Identification of optimal adenine and cytosine base editors for genome editing in Arabidopsis and soybean

Yeong Yeop Jeong 1,3,#, Jun Hee Han 4,#, Jihyeon Yu 5, Sangsu Bae 5,6,7,*, Pil Joon Seo 1,2,3,*
PMCID: PMC12313402  PMID: 40495486

Abstract

Base editors, including adenine base editors (ABEs) and cytosine base editors (CBEs), are widely used in numerous organisms to introduce site-specific sequence modifications in genomic DNA without causing double-strand breaks (DSBs). However, these editors exhibit low editing efficiencies, particularly in dicot plants, thereby limiting their application in dicot plant genome engineering. In this study, we assessed the editing efficiencies of various base editors to identify those optimal for base editing in dicot plants. We discovered that ABE8e, an ABE variant, demonstrated superior A-to-G base editing efficiency within A5-A8 windows, and A3A/Y130F-V04, a CBE variant, exhibited the highest C-to-T base editing efficiency within C4-C15 windows in both Arabidopsis and soybean protoplasts. Overall, we recommend these two base editors as prime choices for efficient genome engineering in a range of crop plants.
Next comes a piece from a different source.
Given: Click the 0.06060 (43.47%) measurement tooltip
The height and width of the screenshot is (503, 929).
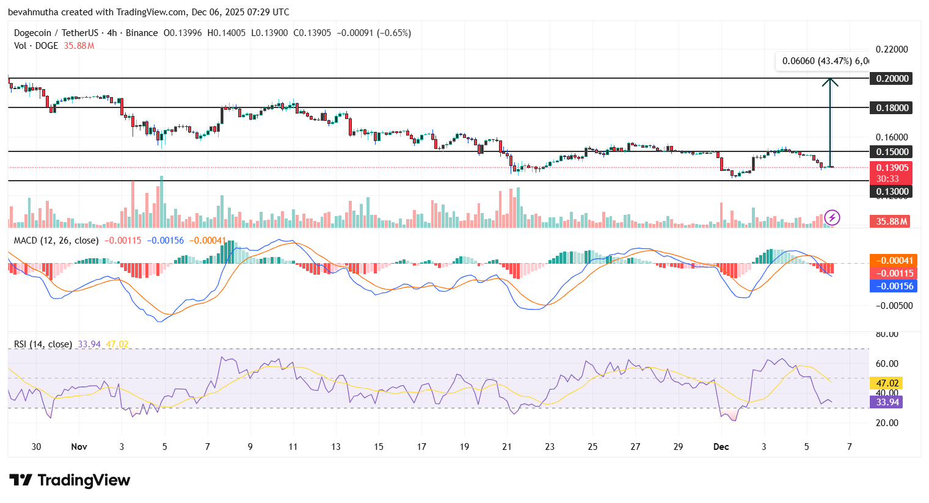Looking at the screenshot, I should (823, 61).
Keywords: Adenine base editors, Arabidopsis, Cytosine base editors, Genome editing, Protoplast, Soybean

INTRODUCTION

Clustered regularly interspaced short palindromic repeats (CRISPR)-Cas9 genome editing tools are extensively used to generate site-specific mutations. Utilizing this tool involves introducing double-stranded DNA breaks (DSBs) into the target DNA sequence, repaired subsequently by non-homologous end joining (1). Despite this tool’s efficacy in introducing site-specific mutations, CRISPR-induced DSBs can lead to undesired outcomes such as large chromosomal deletions and translocations (2). Accordingly, Cas9-derived base editors, which comprise a Cas9 nickase fused to a base deaminase, have been designed to enable precise nucleotide changes at target genomic sites without generating DSBs or requiring donor DNA templates (3).
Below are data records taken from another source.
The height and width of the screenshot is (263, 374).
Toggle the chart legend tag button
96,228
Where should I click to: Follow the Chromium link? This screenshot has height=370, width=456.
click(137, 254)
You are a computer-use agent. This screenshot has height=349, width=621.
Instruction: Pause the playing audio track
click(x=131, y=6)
Two major types of base editors have been developed: adenine base editors (ABEs) that convert adenine to guanine (A-to-G) and cytosine base editors (CBEs) that convert cytosine to thymine (C-to-T) (3, 4). All currently available ABEs originate from the prototype ABE7.10, consisting of a Cas9 nickase fused with two adenosine deaminases: a wild-type tRNA-specific adenosine deaminase (TadA) from Escherichia coli [wtTadA] and an engineered version, TadA7.10 (4). To enhance A-to-G editing efficiency, iterations of the TadA7.10 protein have produced variants like TadA8.17 (V82S/Q154R) (5), TadA8.20 (I76Y/V82S/Y123H/Y147R/Q154R) (5), and TadA8e (A109S/T111R/D119N/H122N/Y147D/F149Y/T166I/D167N) (6). Additionally, TadA8e was further modified into TadA8eWQ (V106W/D108Q) (7) and TadA9 (V82S/Q154R) (8), which demonstrate higher editing efficiencies with reduced unintended cytosine editing and RNA deamination. TadA7.10 and its derivatives have been successfully utilized for base editing in various plant species (8, 9).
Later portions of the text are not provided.